Without the pictures, print the lines from the one holding "You are a computer-use" through the last line below, both included, exactly as they stand.

___ EXTRACTED DATA ___

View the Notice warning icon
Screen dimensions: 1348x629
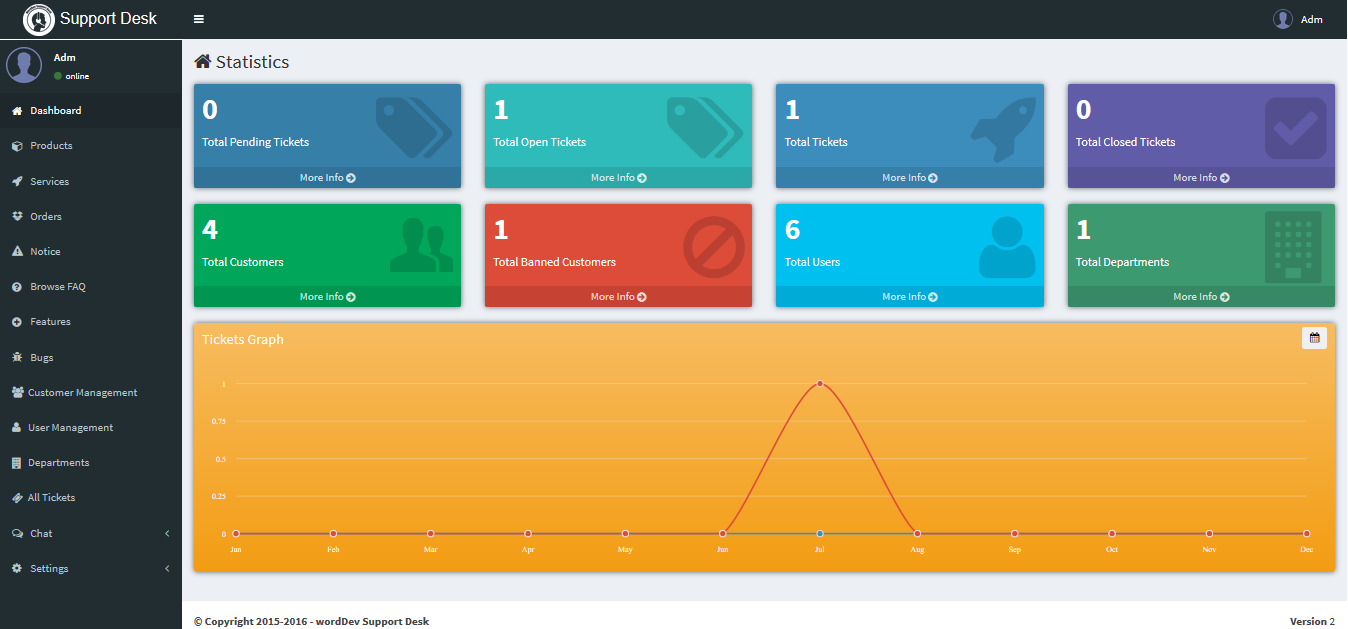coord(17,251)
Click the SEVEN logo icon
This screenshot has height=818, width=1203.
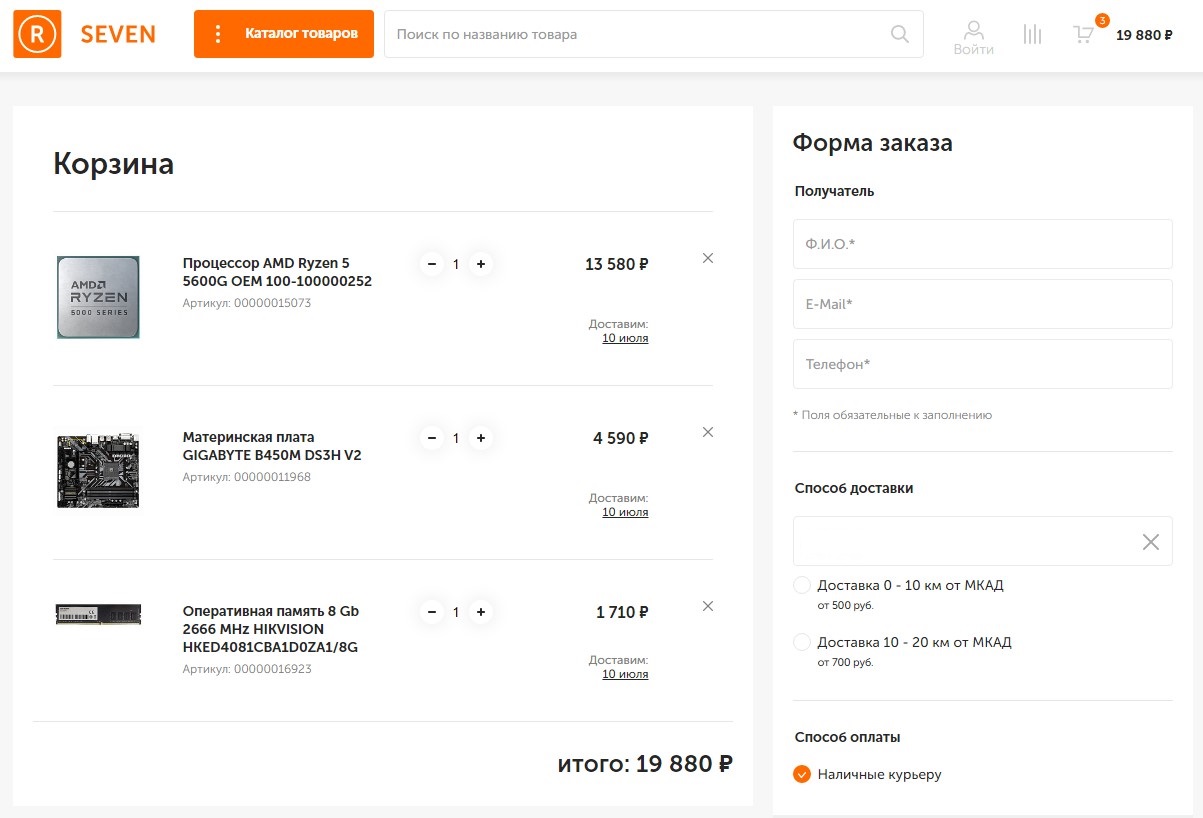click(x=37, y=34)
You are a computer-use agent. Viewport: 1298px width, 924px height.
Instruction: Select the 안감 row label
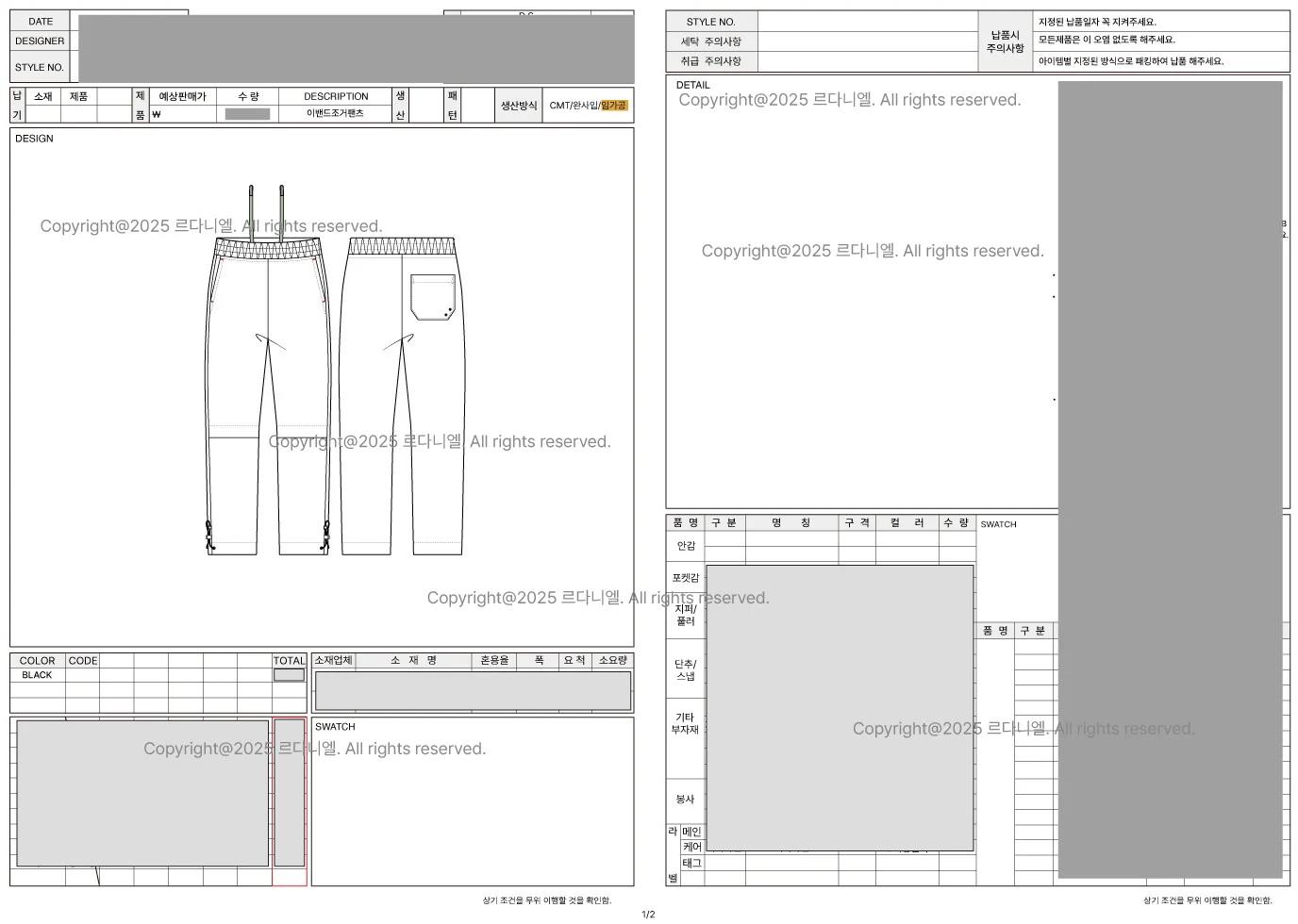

___

SOLUTION TO THIS PROBLEM =
You are a computer-use agent. Viewport: 1298px width, 924px height.
Instruction: Select the 안감 row label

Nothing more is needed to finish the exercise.